Why is #"HCCl"_3# a stronger acid than #"HCF"_3#?

1 Answer
Jan 25, 2017

Here's my explanation.

Explanation:

We can compare the acidities of acids by examining the stabilities of their conjugate bases.

#"HA" ⇌ "H"^"+" + A^"-"#

The more stable the anion, the greater the acidity will be.

We have the equilibria

#"Cl"_3"C-H" ⇌ "H"^"+" + "Cl"_3"C:"^"-"#

and

#"F"_3"C-H" ⇌ "H"^"+" + "F"_3"C:"^"-"#

#"F"# is highly electronegative, so we would expect it to stabilize the negative charge on the carbanion and make fluoroform the stronger acid.
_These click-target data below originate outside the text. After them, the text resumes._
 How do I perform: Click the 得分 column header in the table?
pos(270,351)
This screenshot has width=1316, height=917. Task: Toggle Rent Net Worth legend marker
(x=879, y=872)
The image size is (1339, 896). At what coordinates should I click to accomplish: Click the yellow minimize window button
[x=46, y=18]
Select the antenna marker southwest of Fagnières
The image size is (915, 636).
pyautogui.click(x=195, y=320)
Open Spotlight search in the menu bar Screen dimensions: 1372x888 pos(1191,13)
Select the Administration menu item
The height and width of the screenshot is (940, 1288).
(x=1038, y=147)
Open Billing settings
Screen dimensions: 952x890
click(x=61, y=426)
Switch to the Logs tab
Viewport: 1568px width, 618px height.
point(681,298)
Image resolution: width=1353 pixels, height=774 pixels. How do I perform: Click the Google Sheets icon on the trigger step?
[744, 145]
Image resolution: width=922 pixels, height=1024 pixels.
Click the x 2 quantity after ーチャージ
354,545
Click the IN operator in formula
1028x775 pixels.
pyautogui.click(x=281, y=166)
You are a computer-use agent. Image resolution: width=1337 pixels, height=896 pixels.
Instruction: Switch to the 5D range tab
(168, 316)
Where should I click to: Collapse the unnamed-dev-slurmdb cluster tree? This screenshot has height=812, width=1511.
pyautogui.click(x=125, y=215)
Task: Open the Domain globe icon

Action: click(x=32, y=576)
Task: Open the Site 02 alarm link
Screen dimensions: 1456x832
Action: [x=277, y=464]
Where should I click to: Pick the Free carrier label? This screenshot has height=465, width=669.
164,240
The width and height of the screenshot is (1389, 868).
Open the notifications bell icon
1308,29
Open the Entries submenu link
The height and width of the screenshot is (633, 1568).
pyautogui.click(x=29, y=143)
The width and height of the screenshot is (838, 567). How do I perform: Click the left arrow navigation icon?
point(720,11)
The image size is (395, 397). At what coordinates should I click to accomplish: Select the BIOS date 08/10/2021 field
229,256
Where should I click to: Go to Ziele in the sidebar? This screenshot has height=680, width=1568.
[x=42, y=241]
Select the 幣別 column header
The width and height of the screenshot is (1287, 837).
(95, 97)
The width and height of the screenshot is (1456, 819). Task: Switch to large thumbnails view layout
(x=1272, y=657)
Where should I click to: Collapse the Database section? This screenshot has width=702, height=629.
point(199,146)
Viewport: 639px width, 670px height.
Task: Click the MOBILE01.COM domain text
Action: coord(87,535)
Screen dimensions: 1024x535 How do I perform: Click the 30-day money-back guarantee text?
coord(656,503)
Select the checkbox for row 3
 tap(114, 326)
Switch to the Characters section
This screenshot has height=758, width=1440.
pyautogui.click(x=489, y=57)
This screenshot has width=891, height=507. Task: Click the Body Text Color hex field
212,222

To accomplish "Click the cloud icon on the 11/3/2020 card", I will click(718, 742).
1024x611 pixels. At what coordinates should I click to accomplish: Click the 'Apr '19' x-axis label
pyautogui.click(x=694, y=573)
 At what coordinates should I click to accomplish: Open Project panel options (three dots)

This is NOT what we observe!

The #"p"K_"a"# of fluoroform is 30.5, while the #"p"K_"a"# of chloroform is 24.4.

Chloroform is a stronger acid them fluoroform by six orders of magnitude!

The explanation is that #"C"# and #"F"# atoms are about the same size.

Thus, the lone pairs on #"F"# are quite close to the lone pair on the carbanion.

The cumulative lone pair-lone pair electron repulsions destabilize the carbanion.

In chloroform, the #"Cl"# atoms can still stabilize by the inductive effect, but the #"Cl"# atoms are much bigger.

The lone pairs on the #"Cl"# are so far away that lone pair-lone pair electron repulsion is much less than in fluoroform.

Thus, the #"Cl"_3"C:"^"-"# ion is more stable and #"HCCl"_3# is the stronger acid.